This is a case of basic arithmetics: Number of bytes per addressed unit times number of addressable units equals number of addressable bytes.
The hard part is, where to get those numbers from. Here is my take on it:
1 - What is a Kilobyte, Megabyte, Gigabyte?
- For RAM, there is consent, that a Gigabyte is 1024 Megabytes, each consisting of 1024 Kilobytes, each being 1024 Bytes. This stems from the fact, that 1024 is 2^10, but close enough to 1000 to historically allow the Kilo prefix
- For Storage, vendors have years ago started to use strictly decimal units, a Megabyte being 1000000 bytes (As it makes the capacities look bigger in glossy brochures)
This has led to 1024*1024 Bytes being called a MiB and 1000*1000 Bytes being called a MB
2 - The addressable unit
- For RAM, the addressable unit is the byte, even if it is fetched from physical RAM in chunks of at least 4.

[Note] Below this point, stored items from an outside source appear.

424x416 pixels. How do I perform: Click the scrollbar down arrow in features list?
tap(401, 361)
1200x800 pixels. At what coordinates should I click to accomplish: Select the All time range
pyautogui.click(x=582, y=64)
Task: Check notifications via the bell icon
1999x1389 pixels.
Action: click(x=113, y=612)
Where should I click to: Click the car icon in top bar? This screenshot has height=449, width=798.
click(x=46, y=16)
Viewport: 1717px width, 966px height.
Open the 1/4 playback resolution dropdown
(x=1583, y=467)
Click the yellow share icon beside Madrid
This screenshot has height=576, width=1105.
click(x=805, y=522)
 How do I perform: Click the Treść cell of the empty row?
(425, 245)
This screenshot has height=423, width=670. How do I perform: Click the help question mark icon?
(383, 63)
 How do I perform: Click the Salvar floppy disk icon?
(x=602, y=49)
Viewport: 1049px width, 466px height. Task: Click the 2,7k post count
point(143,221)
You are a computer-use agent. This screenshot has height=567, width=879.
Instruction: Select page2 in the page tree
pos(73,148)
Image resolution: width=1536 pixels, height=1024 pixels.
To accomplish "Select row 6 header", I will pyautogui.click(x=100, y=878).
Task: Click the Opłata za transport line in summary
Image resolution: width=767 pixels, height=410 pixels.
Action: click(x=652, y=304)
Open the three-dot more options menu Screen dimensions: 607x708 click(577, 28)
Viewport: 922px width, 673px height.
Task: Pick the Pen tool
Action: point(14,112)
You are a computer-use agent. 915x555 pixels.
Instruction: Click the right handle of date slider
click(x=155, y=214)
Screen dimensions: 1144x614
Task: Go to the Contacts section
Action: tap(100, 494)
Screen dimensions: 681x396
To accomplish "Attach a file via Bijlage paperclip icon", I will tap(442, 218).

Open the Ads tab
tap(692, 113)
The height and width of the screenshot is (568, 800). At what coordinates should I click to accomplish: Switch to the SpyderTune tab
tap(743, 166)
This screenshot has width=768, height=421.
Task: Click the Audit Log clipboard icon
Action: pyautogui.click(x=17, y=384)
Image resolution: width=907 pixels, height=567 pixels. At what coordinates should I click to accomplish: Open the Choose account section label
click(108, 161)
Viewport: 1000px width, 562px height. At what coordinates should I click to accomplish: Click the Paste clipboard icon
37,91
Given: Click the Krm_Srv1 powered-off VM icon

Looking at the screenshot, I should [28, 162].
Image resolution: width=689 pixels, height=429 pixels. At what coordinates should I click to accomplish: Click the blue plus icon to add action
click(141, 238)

- For mass Storage, the addressable unit is the sector or block, which most often is 512 bytes, but 4096 Bytes catches up fast.
3 - The number of addressable units is much more complicated, let's start with RAM:
- A 32 Bit CPU (sans the MMU!) can address 2^32 Bytes or 4 GiB
- All modern 32 Bit CPUs include a MMU, that maps these 4 GiB of virtual address space into a physical address space
- This physical address space can have a different size than 4 GiB, as a function of the MMU using more (or in prehistoric times less) than 32 physical address lines. Today's most common implementation are 36 or more physical Bits, resulting in 16*4 GiB or more (PAE or physical adress extension)
- This MMU magic does not work around the CPU running in 32 Bit mode, i.e. for every process, the address space can't be larger than 4 GiB
- To make things a little more interesting, a part of this address space is used for kernel functionality in every modern OS I know of. This results in 2 GiB or 3 GiB maximum usable address space per process for all mainstream OSes.
- And as this still is much too simple: Running the MMU in a mode, where it can actually use more than 4 GiB of physical RAM must be supported by the OS. A remarkable example is Windows XP 32 Bit, which does NOT allow that.
- And last but not least: A part of the physical address space is most often used for memory-mapping hardware. If this is combined with OS limits as above, it results in Windows XP 32 Bit sometimes being able to use only 2.5 to 3.5 GiB of physical RAM
It's much less of a hassle for storage:
- in all modern PC-based Cases I know of, the addressable units are simply counted with 32 or 48 Bits (LBA or logical block addressing). Even in it's most basic version this is enough for 2 TiB of storage per disk (2^32 blocks of 512 Bytes each). Maxed-out versions with 48 Bit LBA and 4 KiB per block result in ca. a Gazillion TiB per disk.